Seven Samurai - Plot

Plot

A gang of marauding bandits approaches a mountain farming village, but their chief recognizes they have ransacked this village before, and decides it is best to spare it until the harvest in several months. A villager overhears this. The farmers go to their elder, who declares that they should hire samurai to help defend the village. Since they have nothing to offer but food, the elder tells them to "find hungry samurai."

Several men go to the city, but are turned away by every samurai they ask. They watch as an experienced samurai, Kambei, deftly rescues a young boy taken hostage by a thief. Impressed, a young samurai named Katsushirō asks to become his disciple. Kambei insists that he walk with him as a friend. The farmers are overjoyed when Kambei agrees to help them. With Katsushirō's assistance, he recruits four more masterless samurai: Gorobei Katayama, clever and good natured; Heihachi, a good-humored samurai with mediocre swordsmanship; Shichirōji, an old friend of Kambei's; and Kyūzō, a taciturn master swordsman. Although Kambei had judged that seven samurai would be necessary, time is running short. The villagers beg him to take Katsushirō and, after some prodding, he agrees. The clownish Kikuchiyo, whom Kambei had rejected, follows them, ignoring their attempts to drive him away.

When the samurai arrive, the villagers cower in their homes. The samurai feel insulted by their cold reception. Suddenly, the alarm is raised; the villagers, fearing that the bandits have returned, beg the new arrivals to protect them. Kikuchiyo, who raised the false alarm, rebukes the villagers for their poor behavior. The samurai accept him, bringing their number to seven. The villagers offer white rice to the samurai, the best they have, while they eat millet.

As they prepare, the two groups slowly come to trust each other. However, when the samurai discover that the villagers have murdered and robbed fleeing samurai in the past, they become angry. Kikuchiyo castigates his comrades for ignoring the hardships that the farmers have to overcome to survive, including harassment from the warrior class. This reveals his origins as a farmer's son to Kambei. The anger the samurai felt turns to shame.

They construct fortifications and train the farmers for battle. Katsushirō, the youngest samurai, begins a relationship with Shino, who had been forced to masquerade as a boy by her father to protect her from the supposedly lustful samurai.

As the time for the raid approaches, two bandit scouts are killed, while another is captured and forced to reveal the location of their camp. Three of the samurai, guided by Rikichi, strike preemptively. Many bandits are killed, but Heihachi is slain by gunfire. When a woman emerges from the bandits' burning house, she sees Rikichi and runs back inside to perish in the flames. Rikichi reveals that this was his wife, who had been kidnapped and defiled.
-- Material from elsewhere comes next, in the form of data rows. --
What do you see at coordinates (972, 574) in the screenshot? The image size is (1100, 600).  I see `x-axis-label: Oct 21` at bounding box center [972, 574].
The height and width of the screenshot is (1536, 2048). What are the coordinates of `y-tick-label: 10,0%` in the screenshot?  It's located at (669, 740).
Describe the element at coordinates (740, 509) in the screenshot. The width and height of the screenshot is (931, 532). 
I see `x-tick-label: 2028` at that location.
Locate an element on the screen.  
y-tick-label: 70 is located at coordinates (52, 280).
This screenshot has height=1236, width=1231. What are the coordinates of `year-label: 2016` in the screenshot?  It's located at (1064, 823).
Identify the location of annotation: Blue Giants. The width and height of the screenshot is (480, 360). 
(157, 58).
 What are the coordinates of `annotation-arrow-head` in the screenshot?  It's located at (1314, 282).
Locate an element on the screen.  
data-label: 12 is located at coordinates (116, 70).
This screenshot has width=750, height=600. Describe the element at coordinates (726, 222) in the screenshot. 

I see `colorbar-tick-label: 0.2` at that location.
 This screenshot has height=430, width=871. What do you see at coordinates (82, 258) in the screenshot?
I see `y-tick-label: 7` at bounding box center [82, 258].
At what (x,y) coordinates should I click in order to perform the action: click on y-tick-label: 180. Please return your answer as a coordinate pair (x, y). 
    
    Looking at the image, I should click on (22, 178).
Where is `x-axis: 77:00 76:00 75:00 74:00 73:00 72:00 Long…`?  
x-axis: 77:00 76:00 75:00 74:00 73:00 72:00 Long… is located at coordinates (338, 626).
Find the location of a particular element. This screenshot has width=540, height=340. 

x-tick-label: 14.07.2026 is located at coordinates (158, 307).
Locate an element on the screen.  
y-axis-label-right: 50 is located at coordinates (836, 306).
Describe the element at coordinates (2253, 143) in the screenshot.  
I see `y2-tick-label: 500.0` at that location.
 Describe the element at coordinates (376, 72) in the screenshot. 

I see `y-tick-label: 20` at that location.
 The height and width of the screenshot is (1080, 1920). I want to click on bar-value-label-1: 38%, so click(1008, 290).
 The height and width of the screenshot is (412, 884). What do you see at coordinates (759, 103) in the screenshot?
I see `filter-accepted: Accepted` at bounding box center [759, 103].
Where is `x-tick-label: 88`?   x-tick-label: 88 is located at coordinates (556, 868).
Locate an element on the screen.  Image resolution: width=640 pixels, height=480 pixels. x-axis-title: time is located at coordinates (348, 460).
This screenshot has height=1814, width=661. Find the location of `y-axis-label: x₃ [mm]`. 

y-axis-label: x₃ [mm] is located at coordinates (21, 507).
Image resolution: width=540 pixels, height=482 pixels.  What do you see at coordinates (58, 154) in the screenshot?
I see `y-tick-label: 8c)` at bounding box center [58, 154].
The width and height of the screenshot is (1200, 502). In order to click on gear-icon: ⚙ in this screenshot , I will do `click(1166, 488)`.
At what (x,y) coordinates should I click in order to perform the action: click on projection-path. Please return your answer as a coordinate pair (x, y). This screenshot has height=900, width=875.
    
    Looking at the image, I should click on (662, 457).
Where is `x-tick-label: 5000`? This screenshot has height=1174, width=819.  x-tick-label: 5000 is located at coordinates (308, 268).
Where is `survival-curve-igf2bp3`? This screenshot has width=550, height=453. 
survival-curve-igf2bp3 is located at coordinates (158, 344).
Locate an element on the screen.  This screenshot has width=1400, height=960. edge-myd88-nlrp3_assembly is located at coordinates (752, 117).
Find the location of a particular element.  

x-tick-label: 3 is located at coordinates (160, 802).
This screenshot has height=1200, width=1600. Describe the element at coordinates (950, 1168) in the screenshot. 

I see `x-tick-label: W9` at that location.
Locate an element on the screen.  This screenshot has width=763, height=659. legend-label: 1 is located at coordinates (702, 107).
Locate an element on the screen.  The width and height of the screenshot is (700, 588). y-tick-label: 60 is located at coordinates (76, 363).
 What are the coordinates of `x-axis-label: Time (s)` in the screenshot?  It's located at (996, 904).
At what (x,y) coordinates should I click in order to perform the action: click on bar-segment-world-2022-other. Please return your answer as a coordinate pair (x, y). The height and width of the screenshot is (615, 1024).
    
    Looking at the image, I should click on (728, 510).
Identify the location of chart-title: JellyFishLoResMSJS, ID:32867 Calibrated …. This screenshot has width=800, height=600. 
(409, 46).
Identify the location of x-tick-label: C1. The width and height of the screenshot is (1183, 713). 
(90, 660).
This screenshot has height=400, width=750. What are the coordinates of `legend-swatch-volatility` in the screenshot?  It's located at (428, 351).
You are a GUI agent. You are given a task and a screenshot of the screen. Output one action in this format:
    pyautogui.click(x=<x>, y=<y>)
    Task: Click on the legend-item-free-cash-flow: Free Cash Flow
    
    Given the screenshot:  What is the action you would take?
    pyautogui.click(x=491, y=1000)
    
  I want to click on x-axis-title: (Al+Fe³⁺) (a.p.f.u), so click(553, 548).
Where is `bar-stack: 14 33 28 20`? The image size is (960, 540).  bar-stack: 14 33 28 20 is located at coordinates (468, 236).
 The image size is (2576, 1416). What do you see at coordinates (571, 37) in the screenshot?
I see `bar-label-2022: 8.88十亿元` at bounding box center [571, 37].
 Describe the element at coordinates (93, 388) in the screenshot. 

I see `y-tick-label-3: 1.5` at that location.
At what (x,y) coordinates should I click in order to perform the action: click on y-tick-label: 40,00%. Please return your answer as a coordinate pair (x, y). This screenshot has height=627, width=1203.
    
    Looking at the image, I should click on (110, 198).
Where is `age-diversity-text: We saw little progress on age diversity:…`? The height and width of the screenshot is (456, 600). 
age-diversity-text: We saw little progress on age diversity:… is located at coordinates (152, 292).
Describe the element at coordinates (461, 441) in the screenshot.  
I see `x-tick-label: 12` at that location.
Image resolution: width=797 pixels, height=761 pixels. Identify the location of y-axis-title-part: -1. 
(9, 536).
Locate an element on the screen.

When the bandits attack, they are confounded by the new fortifications. Several are killed attempting to scale the barricades or cross the moats. However, they possess three dangerous muskets. Kyūzō sets out on his own and returns with a musket. A jealous Kikuchiyo later abandons his post to get another musket, leaving his contingent of farmers leaderless. Although he succeeds, the bandits attack his post, overwhelming and killing some of the farmers. Kambei is forced to send reinforcements, leaving the main post undermanned when the bandit chief leads a charge against this position. Although they are repelled, Gorobei is shot and killed. Yohei is also slain.

Kambei's stratagem is to allow one bandit to enter through a gap in the fortifications, block the rest with a "wall" of spears, and kill the lone enemy. This succeeds several times.

On the second night, Kambei instructs them to prepare for a final, decisive battle. When morning breaks, Kambei orders his forces to allow the remaining bandits in. Most of the attackers are killed, but their leader takes refuge in a hut unseen. In what is portrayed as a dishonorable act, he shoots Kyūzō from the hut, killing him. A despondent Katsushirō seeks to avenge his hero, but an enraged Kikuchiyo charges ahead of him, only to be shot himself. Kikuchiyo kills the bandit chief before dying. Kambei and Shichirōji sadly observe "we've survived once again".

Afterward, the three surviving samurai watch the villagers happily planting the next crop. They reflect on the relationship between the warrior and farming classes: though they have won the battle, they have lost their friends with little to show for it. "Again we are defeated," Kambei muses. "The winners are those farmers. Not us."